Butler junior Shelvin Mack decided to forgo senior season and stay in the NBA draft, leaving the Bulldogs without three starters and their best scorer and perimeter player from a 28-10 team.

He’s the second Butler player to leave early in the last two years, but unlike wing Gordon Hayward, Mack isn’t a first-round lock, which means he’s not guaranteed any money if he is taken in the second round. He’s OK with that, though.

“I think it’s a good time for me personally to go after my dreams,” he told David Woods of the Indianapolis Star.

There’s no reason to doubt Stevens will mold the Bulldogs into a winning team. “The Butler Way” hasn’t failed him yet. But it’ll be interesting to see how quickly players like Andrew Smith, Chase Stigall, Chrishawn Hopkins and Khyle Marshall develop into the program’s go-to guys when players like Mack and Matt Howard have filled those roles. (Not to mention incoming freshmen such as Kameron Woods, Andrew Smeathers, Roosevelt Jones and Aussie Jackson Aldridge.)

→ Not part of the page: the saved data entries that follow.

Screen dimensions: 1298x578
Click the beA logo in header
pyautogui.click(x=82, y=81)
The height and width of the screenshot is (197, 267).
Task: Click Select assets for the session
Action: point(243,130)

And that’s where Stevens comes in.

He helped develop Mack, Howard and Hayward into the players who helped the Bulldogs to two straight Final Fours. None of them were seen as game-changers when they arrived at Butler. Yet they turned into something special.

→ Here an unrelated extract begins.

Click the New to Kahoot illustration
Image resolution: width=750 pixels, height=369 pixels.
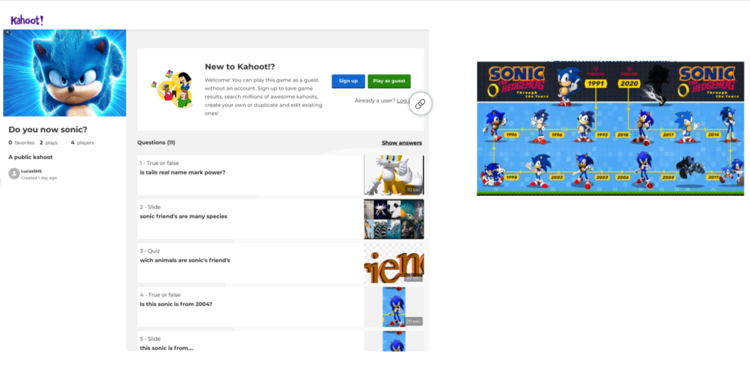coord(172,89)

Now’s when Butler is tested most, similar to how programs like Gonzaga and Xavier have the last 10 decades. When players left, they reloaded without a significant rebuilding period.

Can Butler do the same?

The Bulldogs would’ve flirted with the Top 25 rankings again next season with Mack in uniform. Without him, they’ll be among the Horizon League contenders and a solid bet to the make the NCAA tournament. That may not sound like much for a team coming off back-to-back Final Fours, but it’s a start given that they lost two early entrants to the NBA draft.

That’s no small thing.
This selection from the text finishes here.